Sentiment analysis in text mining is the process of categorizing opinions expressed in a piece of text. A basic form of such analysis would be to predict whether the opinion about something is positive or negative (polarity). There can be other forms of sentiment analysis or opinion mining like predicting rating scale on product’s review, predicting polarity on aspects of a product, detecting subjectivity and objectivity in sentences etc.

Our objective : To do sentiment analysis on movie reviews. In other words, to classify opinions expressed in a text review (document) in order to determine whether the reviewer’s sentiment towards the movie is positive or negative.

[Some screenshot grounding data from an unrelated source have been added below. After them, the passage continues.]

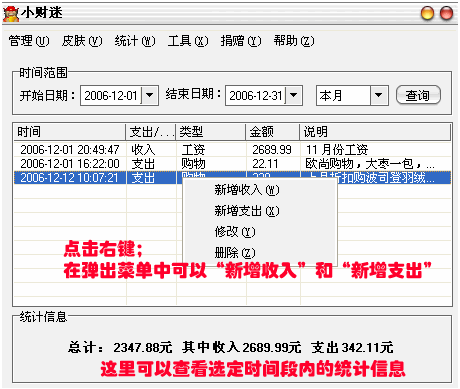Sort by the 时间 column header
This screenshot has height=389, width=460.
click(69, 132)
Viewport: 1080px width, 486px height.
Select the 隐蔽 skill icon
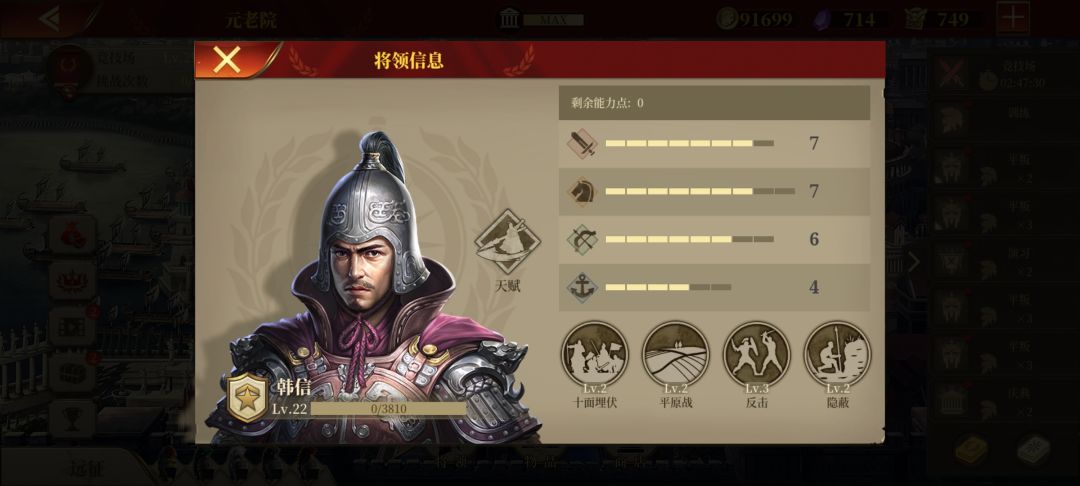click(838, 355)
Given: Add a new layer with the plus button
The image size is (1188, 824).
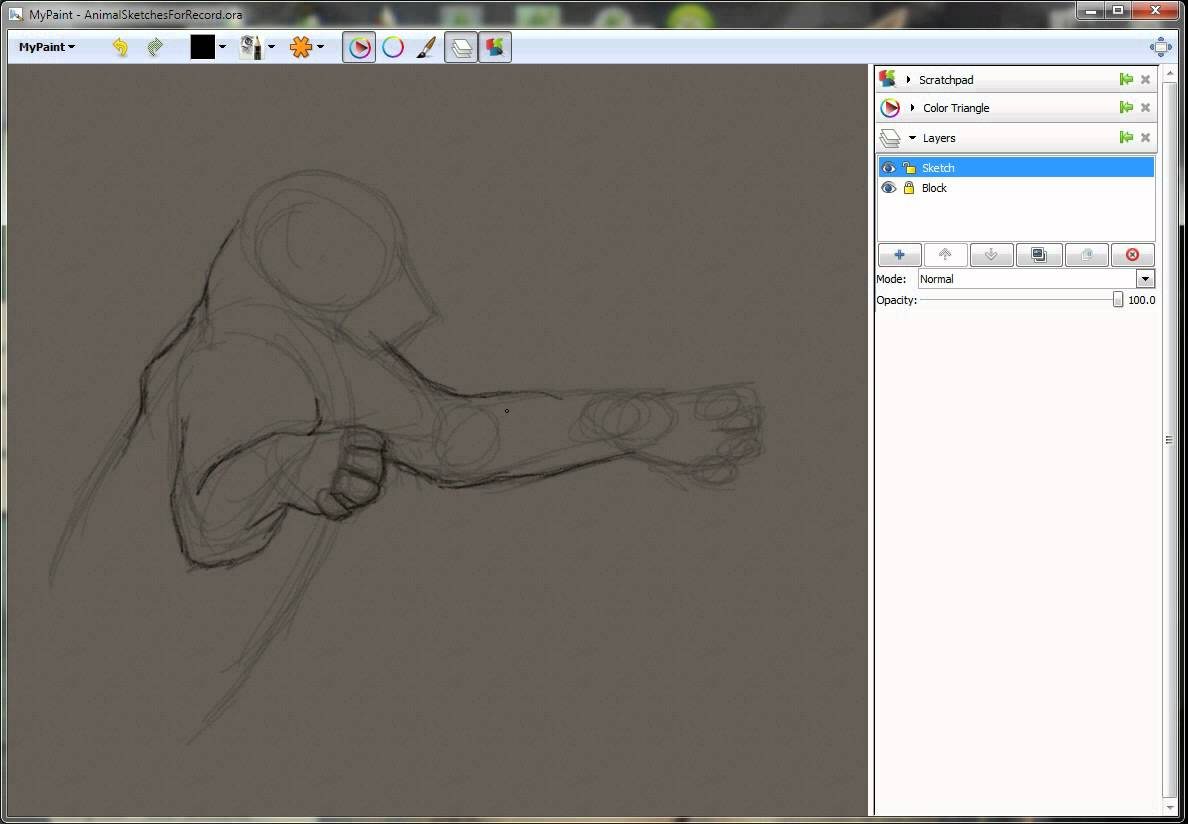Looking at the screenshot, I should [898, 254].
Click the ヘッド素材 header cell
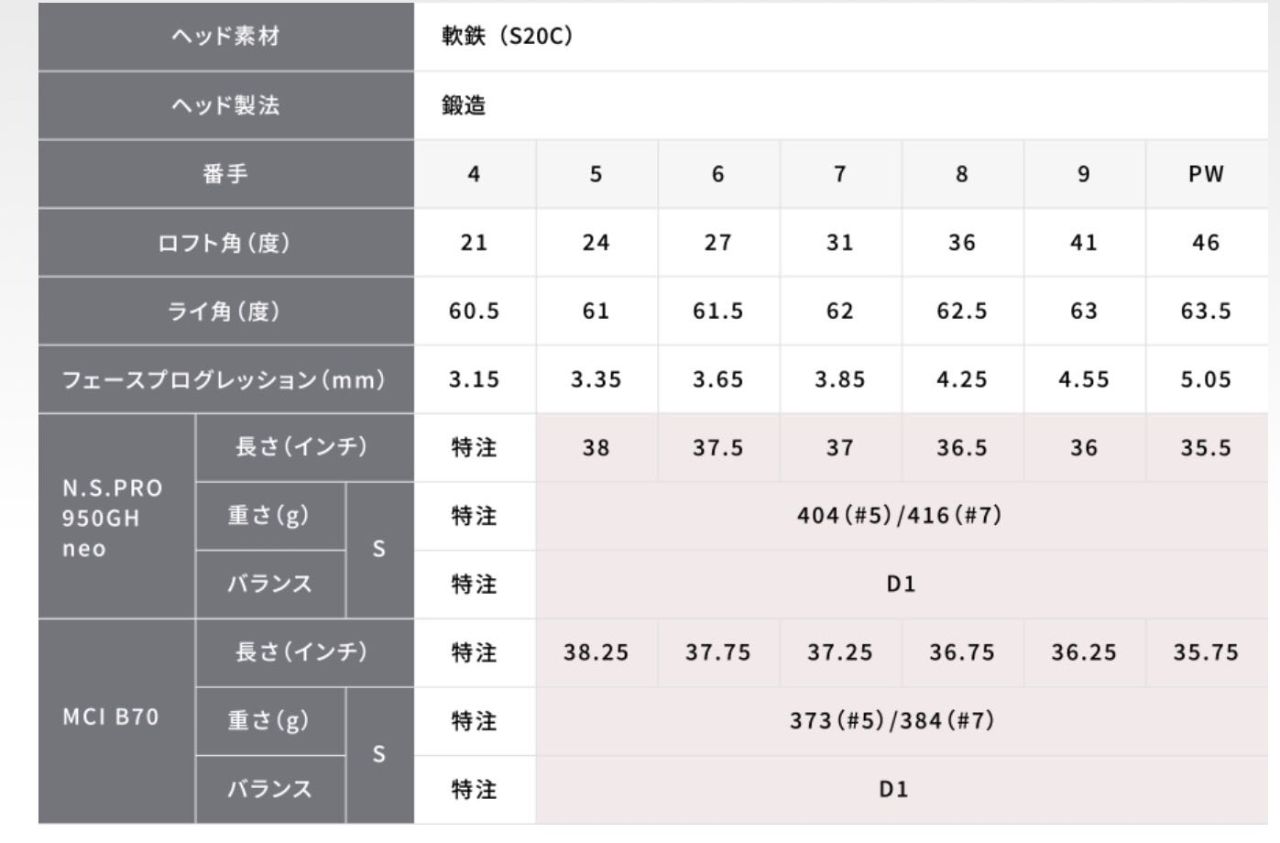 [225, 37]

The corpus being used here is polarity dataset v2.0. This corpus contains 2000 labelled files of movie reviews with 1000 files for each of the two sentiments. The sentences in the files are processed and downcased. So, we do not need to do any preprocessing here and can directly get started with building the application. As any other classification problem, we have to train a classifier based on some feature of the sentiment classes. So, basically there are two sub-tasks:

1. Feature extraction process
2. Training the classifier

In this blog-post, we will be focusing mainly on the most popular and widely adopted word weighing scheme in text mining problems, known as term frequency and inverse document frequency (tf-idf) . Further, we will be training a Support Vector Machine(SVM) classifier and Multinomial Naive Bayes classifier on tf-idf weighted word frequency features. Finally, we will analyse the effect of using this scheme while checking the performance of the trained model on test movie reviews files.

Tf-Idf weighted Word Count: Feature Extraction

Conventionally, histogram of words are the features for the text classification problems. In general, we first build the vocabulary of the corpus and then we generate word count vector from each file which is nothing but frequency of words present in the vocabulary. Most of them will be zero as a single file won’t contain all the words in the vocabulary.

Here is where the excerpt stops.